Embracing the Variant Call Format in Ancient Genomics
A major request that emerged from the Peer Review process of our reviewed preprint was the support for the Variant Call Format. This is the de-facto standard for how to store genetic variation data in the field of human and medical genetics. The Ancient DNA community has largely settled on simpler formats, perhaps most prominently due to support for EIGENSTRAT or PLINK formats of the popular software packages Eigensoft and Admixtools.
Nevertheless, in contrast to the above two formats, the VCF format is extremely well specified and allows to store some critical features of the data that Eigenstrat and Plink just cannot. One, in my view critical point, is the ability to distinguish between haploid and diploid genotype calls. For example, in the vast majority of cases in the field of ancient genomics, we typically don’t analyse diploid calls, but represent an individual’s genotype by single-reads mapping to a variant. This kind of single-read sampling approach is implemented in the popular software tool pileupCaller.
In VCF format, a diploid genotype call is encoded via entries such as 0/1
or 1/1
, while haploid calls are encoded as 0
or 1
. Even missing information has this feature: ./.
(diploid) and .
(haploid). In contrast, in Eigenstrat and Plink, genotypes are always stored as diploids. This is OK for most analyses, but for some calculations that involve allele frequency estimates and their error, for example to compute FST or some F-Statistics, we need to know the total number of haplotypes underlying the data. That is way, for example, our xerxes analysis tool requires GenotypePloidy information from Janno files.
Another interesting feature of the VCF format is its flexibility. There is a simple way to define new data fields to be specified per Variant or even per sample. Those fields can be numbers or strings, and even lists of numbers. This is being used by pileupCaller to report the number of reads for each of the four bases A,C,T,G on the forward and the backward strand (using the custom-defined DP8 field).

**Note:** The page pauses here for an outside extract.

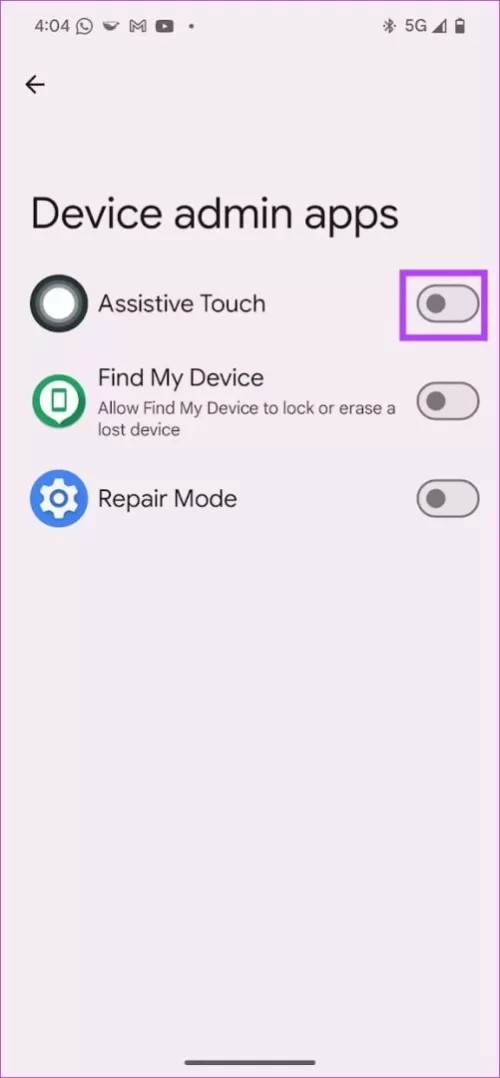
Task: Enable the Assistive Touch toggle
Action: pos(447,304)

I think the VCF format has been under-appreciated by the Ancient DNA Community and I think it’s time we use it more. Poseidon is now ready for it, and its flagship tool trident
now supports VCF reading (introduced in [version 1.5.7.0]https://github.com/poseidon-framework/poseidon-hs/blob/master/CHANGELOGRELEASE.md#vcf-support-for-genotype-data)) and with the next upcoming release 1.6.7.0 also writing (for example using trident genoconvert
or trident forge
), but users should be aware that VCF files from trident will have only minimal features, since the underlying data often then comes from PLINK or EIGENSTRAT files, which do not support the kind of rich per-variant-per-sample information that many VCF users might expect. Nevertheless, the output is well-formed and valid VCF, and can be viewed for example using bcftools. Although already implemented in trident, the Poseidon-Schema v 2.7.1 does not yet contain VCF. So this feature for now should be considered experimental. We are formally specifying VCF as official Poseidon Genotype-Format in the upcoming 3.0.0 release.